■ **Work required**
Begin at the line containing "Image resolution: width=1366" in the entries below and end at the line containing "Task: Click the Memory"; transcribe that range exactly and nothing outside it.
+++ Provided data
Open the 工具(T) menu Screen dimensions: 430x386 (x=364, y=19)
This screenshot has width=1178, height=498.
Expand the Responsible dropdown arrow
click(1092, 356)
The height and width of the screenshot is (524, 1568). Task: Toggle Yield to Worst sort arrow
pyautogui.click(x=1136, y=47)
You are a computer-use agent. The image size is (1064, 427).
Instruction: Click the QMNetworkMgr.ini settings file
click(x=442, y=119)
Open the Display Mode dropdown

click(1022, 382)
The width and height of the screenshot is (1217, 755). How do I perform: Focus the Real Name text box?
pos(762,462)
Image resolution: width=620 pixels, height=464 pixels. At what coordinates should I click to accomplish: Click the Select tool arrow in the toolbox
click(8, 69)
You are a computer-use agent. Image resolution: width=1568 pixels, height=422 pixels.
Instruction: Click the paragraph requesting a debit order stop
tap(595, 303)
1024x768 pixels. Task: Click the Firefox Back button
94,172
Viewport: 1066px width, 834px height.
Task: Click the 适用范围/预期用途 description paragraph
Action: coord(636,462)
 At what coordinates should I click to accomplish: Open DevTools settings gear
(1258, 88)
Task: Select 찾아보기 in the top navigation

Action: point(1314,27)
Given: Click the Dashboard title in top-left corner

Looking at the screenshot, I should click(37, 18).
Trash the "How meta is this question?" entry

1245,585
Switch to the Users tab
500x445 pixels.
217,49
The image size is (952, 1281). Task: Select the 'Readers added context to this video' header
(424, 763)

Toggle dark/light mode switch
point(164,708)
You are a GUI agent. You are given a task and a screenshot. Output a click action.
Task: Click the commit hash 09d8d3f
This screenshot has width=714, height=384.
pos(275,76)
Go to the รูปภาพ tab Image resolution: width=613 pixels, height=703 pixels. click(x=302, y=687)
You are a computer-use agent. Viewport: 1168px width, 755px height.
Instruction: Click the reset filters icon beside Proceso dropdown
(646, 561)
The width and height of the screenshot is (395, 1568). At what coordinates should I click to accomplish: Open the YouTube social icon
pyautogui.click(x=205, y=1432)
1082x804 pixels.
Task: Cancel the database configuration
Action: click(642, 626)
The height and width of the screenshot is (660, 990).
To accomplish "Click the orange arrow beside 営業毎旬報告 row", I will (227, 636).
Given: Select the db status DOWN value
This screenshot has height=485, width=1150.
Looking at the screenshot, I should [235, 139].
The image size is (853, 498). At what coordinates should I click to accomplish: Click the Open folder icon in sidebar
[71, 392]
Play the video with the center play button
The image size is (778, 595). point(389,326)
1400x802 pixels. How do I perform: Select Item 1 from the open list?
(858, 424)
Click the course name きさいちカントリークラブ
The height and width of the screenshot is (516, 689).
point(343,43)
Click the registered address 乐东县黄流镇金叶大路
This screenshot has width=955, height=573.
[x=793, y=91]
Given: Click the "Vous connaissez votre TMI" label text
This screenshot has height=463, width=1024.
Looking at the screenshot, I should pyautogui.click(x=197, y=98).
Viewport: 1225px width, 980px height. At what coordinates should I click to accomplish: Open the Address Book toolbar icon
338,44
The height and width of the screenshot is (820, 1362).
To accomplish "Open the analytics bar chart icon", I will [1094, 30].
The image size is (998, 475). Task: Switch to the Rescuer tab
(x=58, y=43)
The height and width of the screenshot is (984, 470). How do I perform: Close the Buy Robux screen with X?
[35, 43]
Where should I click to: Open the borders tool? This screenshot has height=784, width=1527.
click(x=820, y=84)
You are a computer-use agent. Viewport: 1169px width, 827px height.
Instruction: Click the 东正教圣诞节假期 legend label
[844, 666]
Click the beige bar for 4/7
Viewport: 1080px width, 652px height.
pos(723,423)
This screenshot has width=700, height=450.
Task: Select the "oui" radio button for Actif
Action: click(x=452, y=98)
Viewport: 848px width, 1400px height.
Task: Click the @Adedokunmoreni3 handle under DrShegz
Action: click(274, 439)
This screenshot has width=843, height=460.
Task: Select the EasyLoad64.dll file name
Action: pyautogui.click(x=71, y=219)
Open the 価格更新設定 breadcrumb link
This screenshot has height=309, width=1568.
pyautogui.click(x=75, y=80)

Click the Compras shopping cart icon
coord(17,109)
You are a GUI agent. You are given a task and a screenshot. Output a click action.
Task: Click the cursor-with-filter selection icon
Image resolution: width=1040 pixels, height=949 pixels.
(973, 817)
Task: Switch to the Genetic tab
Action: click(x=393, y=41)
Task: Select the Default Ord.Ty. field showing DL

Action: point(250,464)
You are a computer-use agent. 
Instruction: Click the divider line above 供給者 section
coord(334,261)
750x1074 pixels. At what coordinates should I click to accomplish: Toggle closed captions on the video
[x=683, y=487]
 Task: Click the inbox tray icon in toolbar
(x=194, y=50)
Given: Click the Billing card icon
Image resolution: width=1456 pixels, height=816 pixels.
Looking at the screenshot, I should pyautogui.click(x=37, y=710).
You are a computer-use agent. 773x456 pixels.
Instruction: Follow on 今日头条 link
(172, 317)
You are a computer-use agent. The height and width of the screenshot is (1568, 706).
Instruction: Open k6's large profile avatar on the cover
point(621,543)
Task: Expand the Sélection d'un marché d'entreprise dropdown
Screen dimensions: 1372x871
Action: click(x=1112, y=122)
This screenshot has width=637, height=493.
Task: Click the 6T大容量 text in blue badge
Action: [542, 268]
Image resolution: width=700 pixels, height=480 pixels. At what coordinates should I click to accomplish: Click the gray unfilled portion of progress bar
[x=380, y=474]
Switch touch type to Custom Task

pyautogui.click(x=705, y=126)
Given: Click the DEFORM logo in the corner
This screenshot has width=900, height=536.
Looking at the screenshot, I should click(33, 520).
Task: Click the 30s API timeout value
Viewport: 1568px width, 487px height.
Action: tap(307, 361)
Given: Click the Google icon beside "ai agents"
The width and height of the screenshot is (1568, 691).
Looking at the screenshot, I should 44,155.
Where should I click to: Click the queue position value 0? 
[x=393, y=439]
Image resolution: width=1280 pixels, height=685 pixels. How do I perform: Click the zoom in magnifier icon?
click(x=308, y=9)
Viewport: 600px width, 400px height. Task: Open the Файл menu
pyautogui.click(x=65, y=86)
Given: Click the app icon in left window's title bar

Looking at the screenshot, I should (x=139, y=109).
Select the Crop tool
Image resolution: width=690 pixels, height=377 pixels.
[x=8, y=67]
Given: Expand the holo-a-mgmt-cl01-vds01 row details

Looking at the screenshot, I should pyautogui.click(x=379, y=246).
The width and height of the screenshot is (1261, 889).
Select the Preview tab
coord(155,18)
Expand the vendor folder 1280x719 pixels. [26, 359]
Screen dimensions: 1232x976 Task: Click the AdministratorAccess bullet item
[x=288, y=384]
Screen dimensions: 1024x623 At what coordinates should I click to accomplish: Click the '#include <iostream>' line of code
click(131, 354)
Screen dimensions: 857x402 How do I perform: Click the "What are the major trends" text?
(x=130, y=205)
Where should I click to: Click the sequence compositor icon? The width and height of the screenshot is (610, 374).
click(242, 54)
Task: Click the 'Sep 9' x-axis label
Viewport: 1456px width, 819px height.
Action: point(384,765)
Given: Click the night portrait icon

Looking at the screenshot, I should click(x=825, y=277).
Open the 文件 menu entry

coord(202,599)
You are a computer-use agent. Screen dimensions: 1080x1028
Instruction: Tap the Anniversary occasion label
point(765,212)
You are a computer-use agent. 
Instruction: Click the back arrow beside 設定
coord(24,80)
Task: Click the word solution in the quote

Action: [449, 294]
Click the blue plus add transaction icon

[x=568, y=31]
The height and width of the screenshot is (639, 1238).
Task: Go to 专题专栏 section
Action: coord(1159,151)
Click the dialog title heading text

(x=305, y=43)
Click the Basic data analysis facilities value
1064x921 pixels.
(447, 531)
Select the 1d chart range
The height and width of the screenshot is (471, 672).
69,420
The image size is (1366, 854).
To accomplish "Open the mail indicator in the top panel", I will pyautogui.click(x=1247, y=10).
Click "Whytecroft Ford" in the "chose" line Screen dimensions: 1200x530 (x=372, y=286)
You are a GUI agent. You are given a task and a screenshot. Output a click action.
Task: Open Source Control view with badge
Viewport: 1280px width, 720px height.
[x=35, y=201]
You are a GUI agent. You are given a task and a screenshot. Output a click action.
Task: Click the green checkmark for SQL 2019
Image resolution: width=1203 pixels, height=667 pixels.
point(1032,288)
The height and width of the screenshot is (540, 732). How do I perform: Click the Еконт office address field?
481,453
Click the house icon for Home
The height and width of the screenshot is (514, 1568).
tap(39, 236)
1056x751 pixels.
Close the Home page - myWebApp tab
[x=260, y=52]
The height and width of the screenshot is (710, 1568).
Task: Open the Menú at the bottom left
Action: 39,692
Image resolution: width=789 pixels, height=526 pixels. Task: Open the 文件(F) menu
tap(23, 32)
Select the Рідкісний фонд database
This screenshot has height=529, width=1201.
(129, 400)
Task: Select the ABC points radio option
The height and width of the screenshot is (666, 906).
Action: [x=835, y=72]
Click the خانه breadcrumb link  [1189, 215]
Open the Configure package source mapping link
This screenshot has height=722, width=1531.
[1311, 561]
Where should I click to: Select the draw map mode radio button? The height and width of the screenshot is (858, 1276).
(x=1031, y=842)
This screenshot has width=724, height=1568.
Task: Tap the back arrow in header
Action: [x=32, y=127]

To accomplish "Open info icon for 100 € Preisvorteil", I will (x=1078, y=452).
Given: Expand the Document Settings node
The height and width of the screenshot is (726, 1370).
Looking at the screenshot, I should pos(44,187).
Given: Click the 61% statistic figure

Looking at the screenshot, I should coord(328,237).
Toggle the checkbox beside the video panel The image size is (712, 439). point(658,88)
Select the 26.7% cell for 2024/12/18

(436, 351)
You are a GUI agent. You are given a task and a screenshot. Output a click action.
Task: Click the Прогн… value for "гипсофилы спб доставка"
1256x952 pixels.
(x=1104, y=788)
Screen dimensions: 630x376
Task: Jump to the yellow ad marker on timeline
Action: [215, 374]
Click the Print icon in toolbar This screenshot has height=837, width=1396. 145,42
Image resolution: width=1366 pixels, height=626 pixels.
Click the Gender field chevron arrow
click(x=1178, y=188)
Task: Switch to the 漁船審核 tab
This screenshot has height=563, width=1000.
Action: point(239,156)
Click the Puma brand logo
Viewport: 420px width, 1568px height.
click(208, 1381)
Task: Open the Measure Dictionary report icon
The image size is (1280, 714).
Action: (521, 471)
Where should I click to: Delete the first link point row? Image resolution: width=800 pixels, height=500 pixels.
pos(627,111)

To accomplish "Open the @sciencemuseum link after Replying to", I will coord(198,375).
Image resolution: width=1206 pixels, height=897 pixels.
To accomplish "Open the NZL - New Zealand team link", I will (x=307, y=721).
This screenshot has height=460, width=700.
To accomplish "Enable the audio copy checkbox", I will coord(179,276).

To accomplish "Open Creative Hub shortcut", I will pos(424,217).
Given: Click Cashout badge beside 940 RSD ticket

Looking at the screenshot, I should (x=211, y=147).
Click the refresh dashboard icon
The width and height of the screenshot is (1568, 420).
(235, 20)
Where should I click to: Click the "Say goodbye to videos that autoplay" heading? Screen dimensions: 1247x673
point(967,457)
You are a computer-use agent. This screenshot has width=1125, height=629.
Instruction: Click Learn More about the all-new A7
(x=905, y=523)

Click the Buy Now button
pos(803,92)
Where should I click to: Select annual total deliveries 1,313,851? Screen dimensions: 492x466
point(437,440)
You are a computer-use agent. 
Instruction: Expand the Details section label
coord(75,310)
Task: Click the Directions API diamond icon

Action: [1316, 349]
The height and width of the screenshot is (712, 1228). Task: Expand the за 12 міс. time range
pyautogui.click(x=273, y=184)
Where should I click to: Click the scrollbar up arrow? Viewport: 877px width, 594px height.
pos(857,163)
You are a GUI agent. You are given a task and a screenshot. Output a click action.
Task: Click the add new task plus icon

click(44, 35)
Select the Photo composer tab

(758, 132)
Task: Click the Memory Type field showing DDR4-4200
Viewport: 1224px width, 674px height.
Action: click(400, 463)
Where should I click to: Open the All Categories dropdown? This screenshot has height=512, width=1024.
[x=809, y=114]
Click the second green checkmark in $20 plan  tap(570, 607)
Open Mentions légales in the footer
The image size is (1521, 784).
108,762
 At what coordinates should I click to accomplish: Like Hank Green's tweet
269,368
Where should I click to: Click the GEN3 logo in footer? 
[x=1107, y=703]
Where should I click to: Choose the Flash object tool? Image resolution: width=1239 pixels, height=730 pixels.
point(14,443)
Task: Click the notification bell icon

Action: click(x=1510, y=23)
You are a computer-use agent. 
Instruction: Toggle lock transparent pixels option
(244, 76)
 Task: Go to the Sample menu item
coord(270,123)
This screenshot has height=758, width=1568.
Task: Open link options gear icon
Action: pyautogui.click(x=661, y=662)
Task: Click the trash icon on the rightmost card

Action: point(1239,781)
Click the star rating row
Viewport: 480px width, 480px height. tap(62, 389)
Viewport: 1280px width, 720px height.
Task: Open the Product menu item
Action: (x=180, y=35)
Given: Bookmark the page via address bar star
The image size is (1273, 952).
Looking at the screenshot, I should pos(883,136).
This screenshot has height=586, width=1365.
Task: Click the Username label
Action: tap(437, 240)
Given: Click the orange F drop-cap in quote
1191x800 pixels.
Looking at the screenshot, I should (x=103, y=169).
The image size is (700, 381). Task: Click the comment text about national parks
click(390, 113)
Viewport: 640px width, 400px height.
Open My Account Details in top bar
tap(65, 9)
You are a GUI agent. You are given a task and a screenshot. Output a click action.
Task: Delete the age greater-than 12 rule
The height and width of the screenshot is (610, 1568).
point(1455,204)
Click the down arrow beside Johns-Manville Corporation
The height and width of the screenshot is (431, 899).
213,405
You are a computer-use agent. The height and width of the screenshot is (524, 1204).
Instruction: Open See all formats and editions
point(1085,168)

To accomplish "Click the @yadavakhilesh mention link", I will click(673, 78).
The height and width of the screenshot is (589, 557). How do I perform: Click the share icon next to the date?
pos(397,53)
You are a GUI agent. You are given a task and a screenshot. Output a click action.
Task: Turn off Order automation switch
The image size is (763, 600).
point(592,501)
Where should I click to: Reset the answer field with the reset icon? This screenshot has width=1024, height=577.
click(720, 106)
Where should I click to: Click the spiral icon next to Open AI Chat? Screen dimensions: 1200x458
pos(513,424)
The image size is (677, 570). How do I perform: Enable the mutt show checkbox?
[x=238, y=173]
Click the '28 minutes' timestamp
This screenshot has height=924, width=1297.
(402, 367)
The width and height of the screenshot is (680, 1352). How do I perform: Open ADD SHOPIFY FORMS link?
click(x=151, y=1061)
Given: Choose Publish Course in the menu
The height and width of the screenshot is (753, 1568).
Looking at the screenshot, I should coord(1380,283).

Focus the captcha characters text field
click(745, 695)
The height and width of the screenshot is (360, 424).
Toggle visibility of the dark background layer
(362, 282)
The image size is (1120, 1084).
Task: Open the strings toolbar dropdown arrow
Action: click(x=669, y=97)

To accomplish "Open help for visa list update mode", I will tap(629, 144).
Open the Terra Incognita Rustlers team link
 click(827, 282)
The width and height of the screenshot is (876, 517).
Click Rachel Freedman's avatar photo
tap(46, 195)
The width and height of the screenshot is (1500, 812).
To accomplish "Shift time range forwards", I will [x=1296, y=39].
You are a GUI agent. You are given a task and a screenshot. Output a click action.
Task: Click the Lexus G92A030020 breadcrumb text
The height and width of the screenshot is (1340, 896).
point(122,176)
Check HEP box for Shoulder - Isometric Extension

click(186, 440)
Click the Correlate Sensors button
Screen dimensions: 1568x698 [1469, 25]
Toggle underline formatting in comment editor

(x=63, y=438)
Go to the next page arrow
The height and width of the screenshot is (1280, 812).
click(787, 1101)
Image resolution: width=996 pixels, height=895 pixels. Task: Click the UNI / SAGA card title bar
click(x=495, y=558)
++++++
■ **Problem solution**
Image resolution: width=1366 pixels, height=626 pixels.
Click the Gender field chevron arrow
click(x=1178, y=188)
Task: Switch to the 漁船審核 tab
This screenshot has height=563, width=1000.
Action: point(239,156)
Click the Puma brand logo
Viewport: 420px width, 1568px height.
click(208, 1381)
Task: Open the Measure Dictionary report icon
The image size is (1280, 714).
Action: (521, 471)
Where should I click to: Delete the first link point row? Image resolution: width=800 pixels, height=500 pixels.
pos(627,111)

To accomplish "Open the @sciencemuseum link after Replying to", I will coord(198,375).
Image resolution: width=1206 pixels, height=897 pixels.
To accomplish "Open the NZL - New Zealand team link", I will (x=307, y=721).
This screenshot has height=460, width=700.
To accomplish "Enable the audio copy checkbox", I will coord(179,276).

To accomplish "Open Creative Hub shortcut", I will pos(424,217).
Given: Click Cashout badge beside 940 RSD ticket

Looking at the screenshot, I should (x=211, y=147).
Click the refresh dashboard icon
The width and height of the screenshot is (1568, 420).
(235, 20)
Where should I click to: Click the "Say goodbye to videos that autoplay" heading? Screen dimensions: 1247x673
point(967,457)
You are a computer-use agent. This screenshot has width=1125, height=629.
Instruction: Click Learn More about the all-new A7
(x=905, y=523)

Click the Buy Now button
pos(803,92)
Where should I click to: Select annual total deliveries 1,313,851? Screen dimensions: 492x466
point(437,440)
You are a computer-use agent. 
Instruction: Expand the Details section label
coord(75,310)
Task: Click the Directions API diamond icon

Action: [1316, 349]
The height and width of the screenshot is (712, 1228). Task: Expand the за 12 міс. time range
pyautogui.click(x=273, y=184)
Where should I click to: Click the scrollbar up arrow? Viewport: 877px width, 594px height.
pos(857,163)
You are a GUI agent. You are given a task and a screenshot. Output a click action.
Task: Click the add new task plus icon

click(44, 35)
Select the Photo composer tab

(758, 132)
Task: Click the Memory Type field showing DDR4-4200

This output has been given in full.